Charge control and energy level engineering in quantum-dot laser active regions

The research presented in this dissertation focuses on the improvement of the operating characteristics of GaAs-based InAs and InGaAs quantum dot lasers. The close spacing of discrete hole levels in quantum dots is recognized as one of the main limiting factors in laser performance. The close spacing of levels results in thermal broadening of the hole population, which lowers the optical gain and reduces the differential gain. Two methods are used to enhance laser operation. First, the carrier energy level separation is increased by engineering quantum dot shape and composition. The wide separation of the energy states reduces thermal broadening of carrier populations and is experimentally shown to reduce temperature sensitivity of laser threshold.
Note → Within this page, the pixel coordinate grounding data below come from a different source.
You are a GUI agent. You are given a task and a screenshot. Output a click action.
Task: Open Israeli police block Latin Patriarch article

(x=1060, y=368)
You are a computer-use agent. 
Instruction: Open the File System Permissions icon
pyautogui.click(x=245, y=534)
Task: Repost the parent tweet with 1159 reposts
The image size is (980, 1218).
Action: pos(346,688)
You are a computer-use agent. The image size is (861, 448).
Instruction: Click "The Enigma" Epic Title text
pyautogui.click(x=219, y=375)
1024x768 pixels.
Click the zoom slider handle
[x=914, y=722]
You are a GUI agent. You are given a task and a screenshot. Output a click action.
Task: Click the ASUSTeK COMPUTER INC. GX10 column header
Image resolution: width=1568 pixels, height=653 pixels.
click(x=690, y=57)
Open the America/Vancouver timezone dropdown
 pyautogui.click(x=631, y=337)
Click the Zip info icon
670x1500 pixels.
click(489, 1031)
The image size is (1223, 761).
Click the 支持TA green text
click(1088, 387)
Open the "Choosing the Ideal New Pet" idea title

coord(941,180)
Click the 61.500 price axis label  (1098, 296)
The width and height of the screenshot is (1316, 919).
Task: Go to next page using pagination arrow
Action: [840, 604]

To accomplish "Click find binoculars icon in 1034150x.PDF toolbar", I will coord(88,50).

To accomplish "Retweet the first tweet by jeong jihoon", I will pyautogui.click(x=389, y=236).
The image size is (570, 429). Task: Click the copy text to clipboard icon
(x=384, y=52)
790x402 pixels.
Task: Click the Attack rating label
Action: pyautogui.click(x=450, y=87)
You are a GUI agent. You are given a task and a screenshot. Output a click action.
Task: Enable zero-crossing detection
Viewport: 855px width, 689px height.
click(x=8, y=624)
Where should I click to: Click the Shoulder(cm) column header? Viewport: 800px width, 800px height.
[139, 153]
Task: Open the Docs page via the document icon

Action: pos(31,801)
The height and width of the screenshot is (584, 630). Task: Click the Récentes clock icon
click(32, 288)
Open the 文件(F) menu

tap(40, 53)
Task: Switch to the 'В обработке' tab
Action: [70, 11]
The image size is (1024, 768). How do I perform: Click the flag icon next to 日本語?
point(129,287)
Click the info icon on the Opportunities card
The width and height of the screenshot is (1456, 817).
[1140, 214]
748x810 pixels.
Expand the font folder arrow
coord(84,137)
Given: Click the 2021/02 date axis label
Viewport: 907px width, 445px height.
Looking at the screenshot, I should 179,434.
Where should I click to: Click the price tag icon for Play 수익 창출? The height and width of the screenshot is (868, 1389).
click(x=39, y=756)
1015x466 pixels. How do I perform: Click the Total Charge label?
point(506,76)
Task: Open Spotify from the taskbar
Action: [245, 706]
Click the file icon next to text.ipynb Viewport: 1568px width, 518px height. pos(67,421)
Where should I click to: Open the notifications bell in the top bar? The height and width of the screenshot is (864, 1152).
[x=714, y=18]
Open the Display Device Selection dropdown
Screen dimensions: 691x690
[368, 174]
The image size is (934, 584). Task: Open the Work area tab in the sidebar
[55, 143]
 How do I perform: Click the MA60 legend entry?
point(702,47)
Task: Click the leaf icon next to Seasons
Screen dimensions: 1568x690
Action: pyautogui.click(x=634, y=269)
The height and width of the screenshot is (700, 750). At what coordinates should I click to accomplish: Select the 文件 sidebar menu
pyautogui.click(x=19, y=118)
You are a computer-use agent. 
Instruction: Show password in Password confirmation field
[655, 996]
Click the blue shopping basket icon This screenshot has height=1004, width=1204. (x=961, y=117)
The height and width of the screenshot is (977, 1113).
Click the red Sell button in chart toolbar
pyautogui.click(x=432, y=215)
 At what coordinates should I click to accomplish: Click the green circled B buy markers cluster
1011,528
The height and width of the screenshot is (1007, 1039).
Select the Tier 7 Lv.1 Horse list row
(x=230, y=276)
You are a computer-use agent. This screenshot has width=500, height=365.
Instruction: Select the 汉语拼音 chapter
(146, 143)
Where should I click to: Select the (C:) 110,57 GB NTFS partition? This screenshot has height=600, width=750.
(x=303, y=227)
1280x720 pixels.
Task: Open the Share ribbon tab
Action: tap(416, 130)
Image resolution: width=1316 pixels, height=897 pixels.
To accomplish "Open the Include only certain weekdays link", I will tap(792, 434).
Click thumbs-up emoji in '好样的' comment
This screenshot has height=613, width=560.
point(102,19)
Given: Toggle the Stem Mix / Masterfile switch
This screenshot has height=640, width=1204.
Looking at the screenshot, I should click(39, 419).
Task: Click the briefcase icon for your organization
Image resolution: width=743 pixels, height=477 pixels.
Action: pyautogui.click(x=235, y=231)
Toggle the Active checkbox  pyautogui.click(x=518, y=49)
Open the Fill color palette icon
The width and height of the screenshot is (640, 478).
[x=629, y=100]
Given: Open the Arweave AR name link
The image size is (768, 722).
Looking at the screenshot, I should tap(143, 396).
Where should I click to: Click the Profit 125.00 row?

Second, modulation p-doping of the active region is introduced to compensate for the thermal excitation of holes into higher energy levels. A quasiequilibrium model that includes multiple discrete energy levels and the energy levels of the wetting layer is used to show that active region gain can be controlled by charge carriers built into the QD discrete levels. The results of the calculations demonstrate that with moderate amounts of p-doping used to introduce excess holes in the quantum dots, the active region gain, differential gain, and consequently laser frequency response and To can be dramatically improved. The experimental evidence of the enhancement of gain and temperature performance of p-doped QD lasers is presented. Low-threshold p-doped lasers with high power output and characteristic temperature as high as 213K in CW and 232K in pulsed operation are demonstrated.